CHICAGO -- Ozzie Guillen’s voice cracked and his tears flowed long before it was announced officially that Monday would be his last day as Chicago White Sox manager.

In an emotional pregame meeting with his players, Guillen made known what everybody suspected was coming, that he would no longer be the manager of the White Sox. What they weren’t expecting was that Monday would be his last game.

A.J. Pierzynski
Ozzie Guillen hugs A.J. Pierzynski after the White Sox won his last game as manager on Monday.
The Florida Marlins are expected to announce on Tuesday that Guillen will become their new manager.

Even though Guillen received the release from his contract that he wanted and is expected to get a new job that would satisfy him, it didn’t make it any easier to break the news to his players.

“We had already heard rumors about it before, but to see him talk and the way he went about it, it was just sad,” said A.J. Pierzynski, one of three White Sox players remaining from the club’s 2005 World Series championship team. “Like I said, I’ve been with him for seven years and anytime you win a World Series with a manager, it’s special.”

● **Exercise objective**
Pick up the story about Ozzie Guillen's last game as White Sox manager after its final sentence and carry it on. The material that comes next plays no part here.

● **Recorded information**

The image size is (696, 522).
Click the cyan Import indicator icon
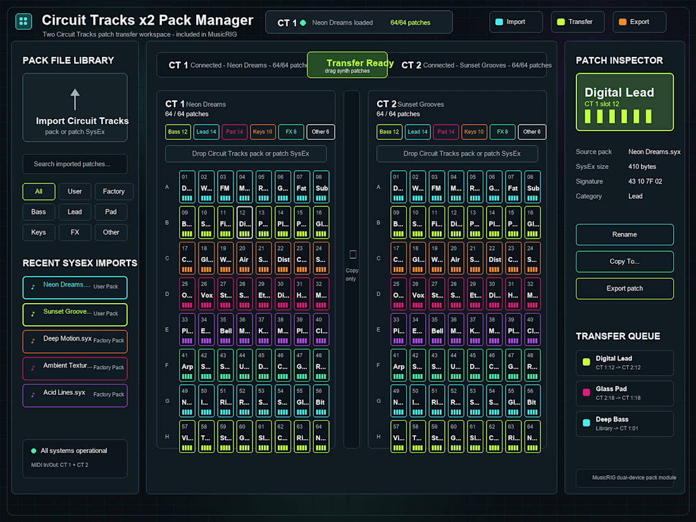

● **Written response**
Paul Konerko, another holdover from that 2005 squad, admitted that he was shocked to hear Guillen’s pregame farewell.

“I think people had a good inkling that when the season was over ... that sometime after the last out and the playoffs were over ... everybody had a good feeling that this was probably the right time,” captain Paul Konerko said. “But nobody knew coming into today until the meeting around 6-ish. So that was it. OK, this is going down right now.

“But again there’s no real good time, it’s always sudden no matter when it happens. It’s one of those things if both sides have kind of agreed upon it, it’s a shake-hands kind of thing, get it out there and just move on.”

When the game ended and Guillen made his public comments on the subject, he was stoic by comparison. His emotions did not betray him that time and he seemed proud of that fact.

“I told my wife I wouldn’t cry,” Guillen said as he pounded on his chest. “I’m the real Chicago. I’m Chicago tough, buddies. Thank you.”